1 of 2 | The village of Kaepung, North Korea is seen across the Imjin river and Han river confluence point in Paju, South Korea on September 13. File Photo by Keizo Mori/UPI | License Photo
Nov. 22 (UPI) -- North Korean defectors who have begun to provide testimonies to the South Korean government say it was not uncommon for orphaned children to subsist on corn extracted from cow dung, or lice, during the years of the Great Famine.
Defector Lee Wi-ryeok told Daily NK on Wednesday he survived his childhood in a North Korean orphanage during the late '90s, but the memory of his experience haunts him to this day.
Lee did not identify the orphanage where he lived until he was a teenager, but said diseases like tuberculosis were deadly because there was no cure.
"After I came to South Korea, I was amazed to learn tuberculosis is a disease that can be treated," Lee said.
Food was scarce in the country, but in orphanages, the conditions were even direr than in the rest of the country, Lee said.
"If a cow excreted kernels of corn in the form of diarrhea, we would rinse them out and eat those," Lee said.
The defector also said children at the orphanage would eat lice to stay full.
"When you bite into lice they would burst with blood," Lee said, adding children would eat lice because they contained their blood, and they thought it would "be a waste" not to consume the parasite.
Lee said North Korean orphanage administrators would build a bonfire on the grounds to disinfect children from mites.

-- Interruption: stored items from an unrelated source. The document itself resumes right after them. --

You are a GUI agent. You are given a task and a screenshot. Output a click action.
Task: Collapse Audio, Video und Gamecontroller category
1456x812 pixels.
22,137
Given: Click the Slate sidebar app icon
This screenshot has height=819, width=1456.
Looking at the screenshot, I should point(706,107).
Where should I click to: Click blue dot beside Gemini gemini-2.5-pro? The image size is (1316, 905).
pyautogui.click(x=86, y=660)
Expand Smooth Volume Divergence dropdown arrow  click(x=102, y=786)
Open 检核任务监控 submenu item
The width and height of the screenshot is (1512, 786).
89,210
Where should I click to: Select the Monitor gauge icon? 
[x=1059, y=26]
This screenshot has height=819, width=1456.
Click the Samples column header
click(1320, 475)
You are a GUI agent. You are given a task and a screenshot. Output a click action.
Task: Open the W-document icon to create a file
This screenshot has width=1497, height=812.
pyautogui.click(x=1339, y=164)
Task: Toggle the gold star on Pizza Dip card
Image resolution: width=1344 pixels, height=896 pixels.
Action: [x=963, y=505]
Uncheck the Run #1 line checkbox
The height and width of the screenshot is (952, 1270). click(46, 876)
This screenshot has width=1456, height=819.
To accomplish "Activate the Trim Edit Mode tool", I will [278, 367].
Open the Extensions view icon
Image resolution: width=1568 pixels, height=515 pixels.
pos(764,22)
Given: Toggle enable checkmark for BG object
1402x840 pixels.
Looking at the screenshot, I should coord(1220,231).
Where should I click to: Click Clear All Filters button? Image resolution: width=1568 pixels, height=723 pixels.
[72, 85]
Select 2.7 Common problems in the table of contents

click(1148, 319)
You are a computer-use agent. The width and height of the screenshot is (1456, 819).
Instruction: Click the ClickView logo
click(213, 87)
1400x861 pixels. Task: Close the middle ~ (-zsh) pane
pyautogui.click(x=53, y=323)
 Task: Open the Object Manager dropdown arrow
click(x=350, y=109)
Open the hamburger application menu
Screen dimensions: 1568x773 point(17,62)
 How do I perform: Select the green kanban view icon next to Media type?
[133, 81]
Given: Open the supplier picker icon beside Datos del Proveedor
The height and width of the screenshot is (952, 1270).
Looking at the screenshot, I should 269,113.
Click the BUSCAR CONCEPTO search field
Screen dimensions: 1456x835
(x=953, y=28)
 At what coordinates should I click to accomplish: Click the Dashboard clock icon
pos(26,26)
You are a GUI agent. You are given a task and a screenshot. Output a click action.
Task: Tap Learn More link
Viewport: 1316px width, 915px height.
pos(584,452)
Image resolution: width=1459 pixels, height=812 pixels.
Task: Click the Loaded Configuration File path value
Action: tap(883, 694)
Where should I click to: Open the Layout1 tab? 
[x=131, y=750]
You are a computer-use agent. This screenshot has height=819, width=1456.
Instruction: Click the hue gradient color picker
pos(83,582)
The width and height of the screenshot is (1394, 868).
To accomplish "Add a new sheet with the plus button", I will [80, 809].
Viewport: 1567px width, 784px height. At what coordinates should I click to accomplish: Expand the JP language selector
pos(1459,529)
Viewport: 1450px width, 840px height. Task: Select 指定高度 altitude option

The administrators would "beat the children with a stick" if the children tried to escape the encircling bonfire.
The victims would often suffer from painful burns, Lee said.
North Korea is a signatory to the United Nations' Convention on the Rights of the Child since 1990.
The Kim Jong Un regime has repeatedly denied human rights abuses, and has instead blamed countries like the United States for tensions.
Radio Free Asia reported Tuesday North Korean authorities in the country have been preparing underground facilities for the country's postal service in preparation for potential war.
RFA's North Korea sources said the maneuver is irritating locals because authorities are trying to create extra tension and mobilize people to donate funds for the cause.